Barry Brickell: his famous pots and railway
New book coincides with a major retrospective of the artist who created tourism icon Driving Creek Railway on Coromandel Peninsula.
New book coincides with a major retrospective of the artist who created tourism icon Driving Creek Railway on Coromandel Peninsula.
His Own Steam
The Work of Barry Brickell
By David Craig and Gregory O’Brian
Auckland University Press
RRP $85
Just before Christmas 2011 marked one of the remarkable events in the history of New Zealand cultural tourism – the celebration of the one millionth passenger on the Driving Creek Railway.
The 2.6km railway has become a major tourist attraction on Coromandel Peninsula, benefiting Coromandel Town and the district.
The railway is the creation of Barry Brickell, who originally built the line so he could move the clay he needed for his pottery from the hills above his workplace.
While he might be a great railway man, it is as a potter that he has had the most impact on New Zealand cultural life. For close to 35 years he has produced a steady stream of ceramic works from small cups to major commissions.

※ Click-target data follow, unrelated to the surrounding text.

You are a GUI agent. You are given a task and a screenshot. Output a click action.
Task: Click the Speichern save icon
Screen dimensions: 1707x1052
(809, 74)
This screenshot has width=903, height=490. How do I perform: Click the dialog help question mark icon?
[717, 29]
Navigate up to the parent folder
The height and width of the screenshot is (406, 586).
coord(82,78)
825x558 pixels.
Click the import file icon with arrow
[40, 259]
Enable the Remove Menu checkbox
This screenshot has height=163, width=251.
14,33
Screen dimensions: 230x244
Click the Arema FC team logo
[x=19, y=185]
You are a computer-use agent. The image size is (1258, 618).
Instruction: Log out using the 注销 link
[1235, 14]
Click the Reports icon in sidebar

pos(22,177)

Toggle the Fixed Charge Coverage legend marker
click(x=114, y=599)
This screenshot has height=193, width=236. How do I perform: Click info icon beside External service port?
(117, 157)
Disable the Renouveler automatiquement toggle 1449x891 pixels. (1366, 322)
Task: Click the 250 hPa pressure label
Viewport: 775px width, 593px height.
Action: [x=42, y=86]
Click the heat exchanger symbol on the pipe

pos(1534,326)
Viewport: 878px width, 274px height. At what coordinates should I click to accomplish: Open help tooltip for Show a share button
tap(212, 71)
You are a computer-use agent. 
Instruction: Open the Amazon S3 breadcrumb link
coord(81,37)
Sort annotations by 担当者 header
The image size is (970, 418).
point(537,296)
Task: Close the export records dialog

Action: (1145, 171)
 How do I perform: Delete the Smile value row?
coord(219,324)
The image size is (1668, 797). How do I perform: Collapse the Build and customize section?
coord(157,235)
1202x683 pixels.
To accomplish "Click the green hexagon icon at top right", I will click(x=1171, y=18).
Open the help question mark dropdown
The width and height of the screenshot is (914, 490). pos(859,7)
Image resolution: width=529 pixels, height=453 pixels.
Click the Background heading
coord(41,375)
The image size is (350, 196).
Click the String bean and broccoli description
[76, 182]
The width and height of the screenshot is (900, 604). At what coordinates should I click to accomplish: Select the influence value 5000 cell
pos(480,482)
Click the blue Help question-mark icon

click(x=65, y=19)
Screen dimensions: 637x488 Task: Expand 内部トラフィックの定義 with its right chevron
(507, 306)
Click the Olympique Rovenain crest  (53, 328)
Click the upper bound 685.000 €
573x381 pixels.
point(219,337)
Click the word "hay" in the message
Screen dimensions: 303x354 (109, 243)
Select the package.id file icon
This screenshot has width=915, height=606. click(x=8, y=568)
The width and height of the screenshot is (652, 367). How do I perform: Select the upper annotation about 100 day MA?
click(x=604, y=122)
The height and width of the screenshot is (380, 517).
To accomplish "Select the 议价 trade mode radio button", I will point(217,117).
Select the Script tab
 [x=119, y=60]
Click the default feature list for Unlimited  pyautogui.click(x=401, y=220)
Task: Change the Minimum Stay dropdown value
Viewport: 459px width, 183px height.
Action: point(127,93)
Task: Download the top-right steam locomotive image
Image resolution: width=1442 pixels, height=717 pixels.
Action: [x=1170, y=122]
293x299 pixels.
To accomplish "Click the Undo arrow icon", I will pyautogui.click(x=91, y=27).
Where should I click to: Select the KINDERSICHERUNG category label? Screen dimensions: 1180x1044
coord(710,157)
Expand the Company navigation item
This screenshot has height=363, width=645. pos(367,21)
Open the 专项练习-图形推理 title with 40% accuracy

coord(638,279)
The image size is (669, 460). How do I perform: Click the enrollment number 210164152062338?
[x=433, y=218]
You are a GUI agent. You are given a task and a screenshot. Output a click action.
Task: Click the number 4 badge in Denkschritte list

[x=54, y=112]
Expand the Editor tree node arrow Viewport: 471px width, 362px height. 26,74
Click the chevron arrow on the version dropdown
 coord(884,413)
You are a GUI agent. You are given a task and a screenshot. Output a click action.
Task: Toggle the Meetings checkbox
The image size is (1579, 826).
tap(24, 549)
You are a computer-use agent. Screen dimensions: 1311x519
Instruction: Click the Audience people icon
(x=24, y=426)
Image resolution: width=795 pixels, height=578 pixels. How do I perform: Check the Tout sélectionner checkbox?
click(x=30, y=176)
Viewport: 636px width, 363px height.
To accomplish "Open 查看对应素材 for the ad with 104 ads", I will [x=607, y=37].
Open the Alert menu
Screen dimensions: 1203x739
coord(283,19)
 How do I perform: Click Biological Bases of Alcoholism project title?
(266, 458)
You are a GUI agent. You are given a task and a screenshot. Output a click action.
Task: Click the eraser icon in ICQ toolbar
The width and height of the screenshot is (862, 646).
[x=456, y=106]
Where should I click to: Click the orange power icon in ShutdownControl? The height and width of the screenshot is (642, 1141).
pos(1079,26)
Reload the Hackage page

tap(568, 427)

To coincide with a major retrospective of the artist's work at the New Dowse (May 4-August 11) a book has been published by Auckland University Press which provides an insight into the artist's life and work.
It includes essays by David Craig and Gregory O’Brian, who manage to go beyond the superficial accounts to provide an understanding of the creative instinct and the pursuit of a passion.
There is also a fine introduction by Hamish Keith, who has known Brickell since he began producing pottery in their shared flat in Auckland in the late 1950s.
For Brickell, life and art are intrinsically linked and both are concerned with the shaping and engineering of energy and forms. His Own Steam reveals the passions that fuel him, notably his staunch enthusiasm for trains and environmental restoration.
The book outlines Brickell’s history and career and looks at the major themes and forms in his work, plus the influences which include Bernard Leach, the growth in the demand for domestic ware, the medieval grotesque, as well as Pacific and Sepik motifs.
It also investigates Brickell’s personal preoccupations with energy and engineering, and his concerns about the body and conservation.
Dozens of great photos illustrate his work, including his most well-known form, the "spiromorphs" – large-scale spiral creations built from coiled clay, which twist and unfold in curves that parallel the spirals of his railway.
Much of his work which looks like organic shapes is actually derives from the shapes and construction methods for boilers and engines so that it has strange combinations of the organic and industrial.
There are others which are strongly rooted in the forms of nature and wildlife which have an almost primitive quality to them.
The book acknowledges Brickell's collaboration with other artists and their influence on him, and his influence on them. It is peppered with the great names of New Zealand art: Ralph Hotere, Pat Hanly, Colin McCahon, Michael Illingworth (who was famously ejected from Driving Creek) and Nigel Brown.
He even had a visit for the doyen of post-war pottery, Bernard Leach.
Because he lives on the Coromandel Brickell's impact has been subtle rather than overt and he has become almost symbolic of the man alone artist living in the bush, even though he is surrounded by activity.
As he says: “This is the trouble with being made into something you are not. I was put on a cultural pedestal on which I was not capable of standing. Time and time again I would fall off it, injuring myself and then I had to climb back up.
"I don’t want be elevated, I want to be a workman. Whether pots, the railway – it’s all the same thing.”